こうしたサービスは専門性に対して対価を払っている。
さて、ソムリエという存在がいる。
ソムリエはワインの知識に詳しく、ワインのサービス技術が高く、レストランでワインを指南してくれる頼もしい存在である。
ワインの産地や品種、そしてその魅力の説明をしてくれるソムリエは、その資格が成立する程に専門家なのだ。
しかし、その専門家という立ち位置は、既に危うい状態になっている。
ワインの価格高騰により、既にブルゴーニュ・シャンパーニュは大半のソムリエの給与では手が出せるものではなくなってしまった。
また、フレンチ・イタリアンでペアリングが流行した結果、ワインの種類を飲むことも中々難しくなってしまった(しかも価格・味合わせの為に日本酒も取り入れていて、ますます種類が飲めなくなった)。
もちろんインポーター等の試飲会に行けば種類は飲めるが、大半は1万円以下の最新VTのワインなので、ブルゴーニュ・シャンパーニュの経験値は中々溜まらない。
そもそもランチをやっているから試飲会に参加できなかったりする。
僕は東京でかなり頻繁に試飲会に参加しているが、そこで見るいつもの面子は10人程度だ。時間帯を考えても、分け隔て無く多くの試飲会に参加しているソムリエは30人程度、自分の専門分野の試飲会に頻繁に参加しているソムリエが100人程度ではないだろうか(そして東京にレストランは15万軒ほどあるらしい価格帯・ジャンル的にその10%がワインを出すとしても、1.5万軒だ)。
さて、価格帯で話が変わるので、それぞれの話をする。
低価格帯:料理1.5万円以下のフレンチレストラン。
グラスワインは市販定価(上代)が2,000~8,000円程度のワインを使うので、きちんと試飲会に参加していれば良いワインの把握ができる。しかし、この価格帯のレストランはランチ営業もすることが多いと思われるが、日中開催される試飲会にどれだけ参加できるのだろうか。
また、ボトルワインのメインは市販定価が3,000円~1万円程度のものになるが、それはどうやって選ぶのだろうか?
ワインに詳しいスタッフがいない、若しくはやる気の無いソムリエは、概ねインポーターの言いなりになり、レストランには2~3社のインポーターのワインが並ぶことになる。
インポーターは生産者との契約で、ワインの味の善し悪しにかかわらずワインを買い続ける必要があるので、つまりそういうレストランはそういうワインリストになるわけだ。
※料理1.5万以下が低価格なのかという疑問は当然だが、ワインペアリング1万円と考えると、ボトル上代は8,000円程度となり、それは今やブルゴーニュ・シャンパーニュにとっては低価格帯だと理解する必要がある。
高価格帯:料理2万円以上のレストラン
当然グラスシャンパーニュが出て、良いワインと良い具合のペアリングを期待されるレストラン。

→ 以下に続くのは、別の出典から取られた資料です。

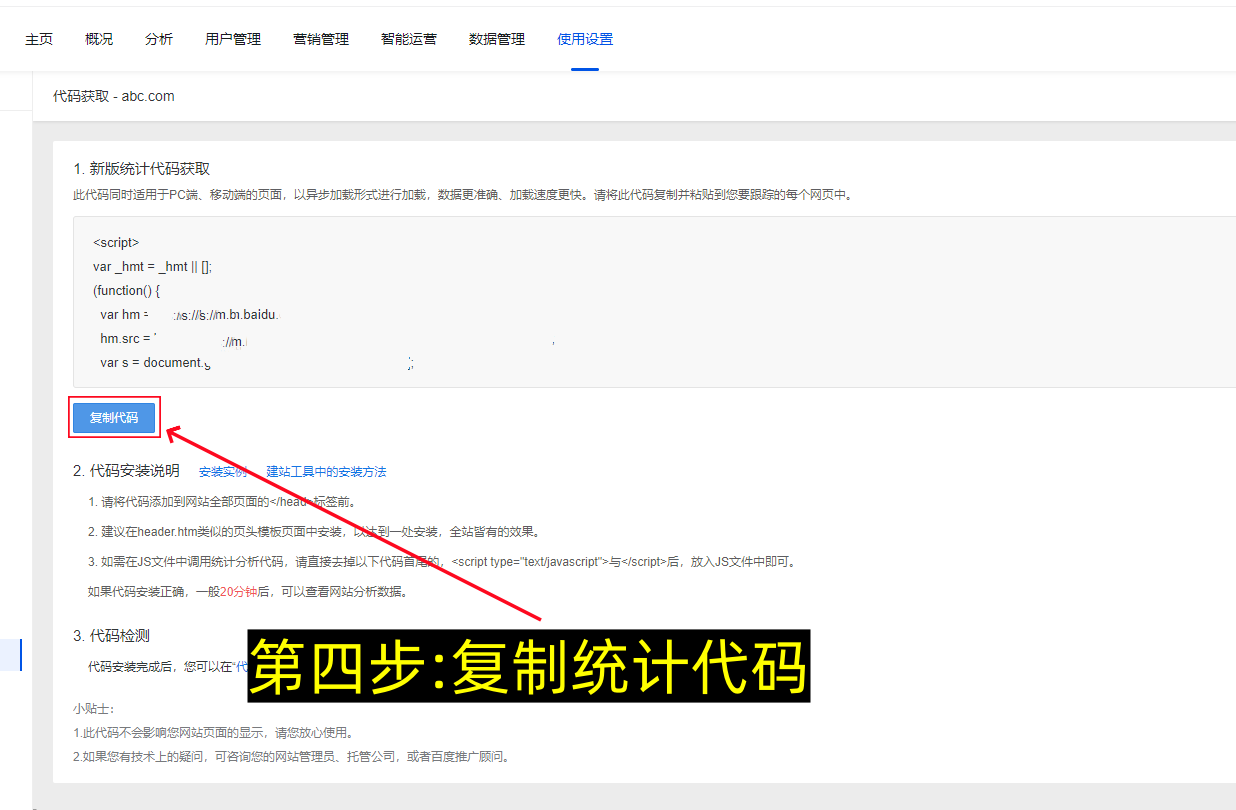Click inside the statistics code snippet box

400,300
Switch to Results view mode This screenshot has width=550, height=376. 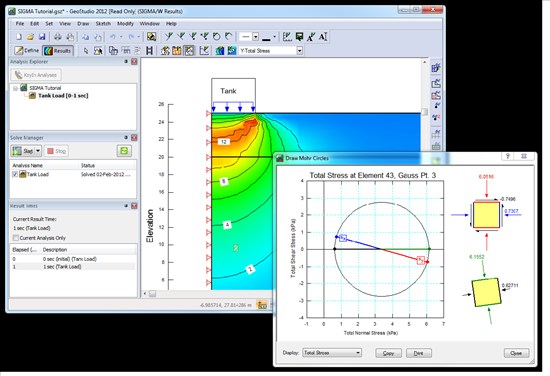point(58,51)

グラスワインは市販定価が5,000~15,000円程度のワイン。グラスワイン1杯5,000円でどのレベルが出るかがお客様から試される。
ランチ営業しない店も多いので、試飲に行くことは可能だが、試飲会で出てくるワインは価格帯が合わないことも多い。
そして最も悩ましいことに、お店に来るお客様で予算の上限が極めて高い人も増える。
店売り1本5万円のワインはそれなりに出るし、10万、20万のワインが出ることもある。

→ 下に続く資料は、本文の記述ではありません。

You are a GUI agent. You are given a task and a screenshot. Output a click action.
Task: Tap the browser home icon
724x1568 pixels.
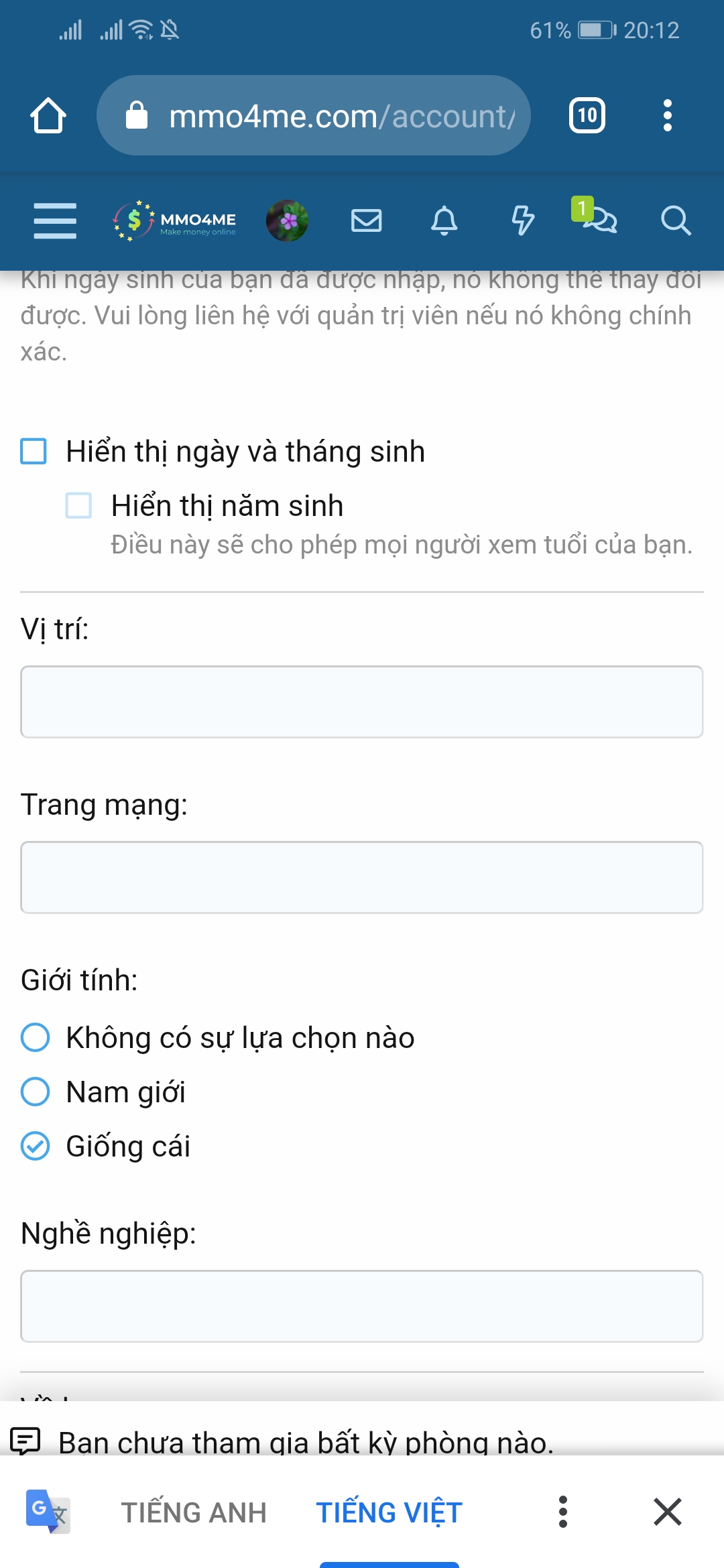click(x=48, y=116)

そうした高級ワインを、そのワインを飲んだことがないソムリエがなんとか説明し、サービスし、お客様からお金を頂戴する。
そうしたお客様は、その価格帯のワインを飲み慣れていたり、昔から飲んでいて詳しかったりするんので、そもそも殆どの店のソムリエより詳しい。
ソムリエが50才前後の、2000年代から良いお店で働きワインを飲んできているのならお客様より詳しいこともあり得る。しかし、その店で育つソムリエは基本的にペアリングのワインを飲み、良いワインへを飲むお客様への対応はシェフソムリエが行うのでそれをテイスティングできる頻度は少ない。
極端な例を挙げると、決められたペアリングと時々出るボトルワインで、月間50種類・5,000~2万円程度のワインを飲むソムリエと、数多くのワイン会に参加して月間240種類・2~40万円程度の熟成ワインを頻繁に飲むお客様という対比が発生している。そしてこれは時間と共に、さらに格差が拡大していく。
レストランのお得意様への対応というのは、自分がそのワインを飲んだことがない経験値の低い・専門性の低いソムリエが、良くそうしたワインを飲む経験値の高いお客様に、レストランであるからという理由でワインショップ価格の2倍の値段でワインを開けて頂き、テイスティングする機会を下賜していただく状態になっている。
それがソムリエという専門家の実情だ。
ソムリエは、それなりにワインにのめり込んだお客様が期待できるほどの専門家では無いのだ。
もちろん例外たる素晴らしいソムリエもいるが、それは例外に過ぎない。
あまりワインに詳しくないお客様の対応をするのならソムリエでも問題無いが、天文学的な価格のワインを飲むお客様こそが様々な意味でお店の売り上げの中心になることが多いので、無知でいる訳にもいかない。
さて、このままでは当然ソムリエという価値が無いので、これをどうするか。
ワインスクールは高くてソムリエの給与で行くには厳しいし、その時間を作れるソムリエも少ない。
(このスクール参加を支援しているスクールもある)
休日に良い店に行って勉強する? お客様に追いつくには速度が足りない。
ソムリエ仲間でワイン会をするのは悪く無い方法だが、月に何度集まる事が出来るのか。
仕事を辞めて毎日ワイン会に参加する? それが最適な方法だろう。ところで貯金は大丈夫?
フランスのレストランで修行する? シェフソムリエのポジションになれるのか。
ちなみに僕のやっているワインバーに就職すると、月に80種類は1万円前後のブルシャンが飲めて、さらに15種類前後のトップブルシャンが飲めて、ついでに試飲会参加でまあ500種類程度は飲める。
ご興味あれば転職どうぞ。
また、お客様に愛されて育てて貰うことを目指すのなら、ロリのヒモを読んだ方が良い。
君が辿る道はお客様に愛されるヒモなのだ。